Write out the entries below word for word, from the line with "Screen dimensions: 1132x537" to the line with "click(501, 104)", and stop there.

SUPPLIED RECORDS:
########################################
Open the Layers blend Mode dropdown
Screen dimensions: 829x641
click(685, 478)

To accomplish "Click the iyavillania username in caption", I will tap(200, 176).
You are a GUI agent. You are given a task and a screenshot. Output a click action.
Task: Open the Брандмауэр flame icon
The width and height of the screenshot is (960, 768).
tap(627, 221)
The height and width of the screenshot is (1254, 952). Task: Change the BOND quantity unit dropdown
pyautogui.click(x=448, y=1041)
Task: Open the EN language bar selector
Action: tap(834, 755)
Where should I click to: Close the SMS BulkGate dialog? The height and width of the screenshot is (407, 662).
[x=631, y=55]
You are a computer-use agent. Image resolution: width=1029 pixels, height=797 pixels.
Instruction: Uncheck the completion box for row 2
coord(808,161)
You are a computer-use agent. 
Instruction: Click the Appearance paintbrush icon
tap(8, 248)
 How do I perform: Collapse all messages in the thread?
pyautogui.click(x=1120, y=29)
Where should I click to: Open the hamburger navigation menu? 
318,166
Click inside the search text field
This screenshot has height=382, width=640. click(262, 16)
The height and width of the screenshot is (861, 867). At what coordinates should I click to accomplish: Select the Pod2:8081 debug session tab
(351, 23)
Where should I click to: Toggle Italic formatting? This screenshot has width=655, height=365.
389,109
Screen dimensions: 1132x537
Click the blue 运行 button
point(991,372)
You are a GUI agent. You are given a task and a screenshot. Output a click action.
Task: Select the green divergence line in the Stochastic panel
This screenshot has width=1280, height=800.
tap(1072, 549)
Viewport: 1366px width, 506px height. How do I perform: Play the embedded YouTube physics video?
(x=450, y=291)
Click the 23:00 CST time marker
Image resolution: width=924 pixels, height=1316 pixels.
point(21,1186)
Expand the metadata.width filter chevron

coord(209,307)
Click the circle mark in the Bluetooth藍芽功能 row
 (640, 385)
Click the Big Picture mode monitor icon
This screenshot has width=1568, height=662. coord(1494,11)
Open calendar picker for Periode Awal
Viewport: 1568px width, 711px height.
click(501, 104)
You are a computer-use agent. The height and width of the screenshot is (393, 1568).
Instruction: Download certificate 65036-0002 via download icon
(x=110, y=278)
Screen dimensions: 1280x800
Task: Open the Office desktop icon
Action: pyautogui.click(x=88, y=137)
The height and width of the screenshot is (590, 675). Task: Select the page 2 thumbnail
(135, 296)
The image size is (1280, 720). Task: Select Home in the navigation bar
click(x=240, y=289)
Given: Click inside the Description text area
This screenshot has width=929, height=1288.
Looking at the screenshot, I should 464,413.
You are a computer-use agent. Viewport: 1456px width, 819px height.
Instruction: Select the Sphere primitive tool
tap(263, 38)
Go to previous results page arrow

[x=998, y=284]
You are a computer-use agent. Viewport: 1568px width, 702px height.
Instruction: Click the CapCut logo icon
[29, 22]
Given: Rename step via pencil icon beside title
########################################
SOLUTION FOR THIS PROBLEM:
Screen dimensions: 1132x537
Click the blue 运行 button
point(991,372)
You are a GUI agent. You are given a task and a screenshot. Output a click action.
Task: Select the green divergence line in the Stochastic panel
This screenshot has width=1280, height=800.
tap(1072, 549)
Viewport: 1366px width, 506px height. How do I perform: Play the embedded YouTube physics video?
(x=450, y=291)
Click the 23:00 CST time marker
Image resolution: width=924 pixels, height=1316 pixels.
point(21,1186)
Expand the metadata.width filter chevron

coord(209,307)
Click the circle mark in the Bluetooth藍芽功能 row
 (640, 385)
Click the Big Picture mode monitor icon
This screenshot has width=1568, height=662. coord(1494,11)
Open calendar picker for Periode Awal
Viewport: 1568px width, 711px height.
click(501, 104)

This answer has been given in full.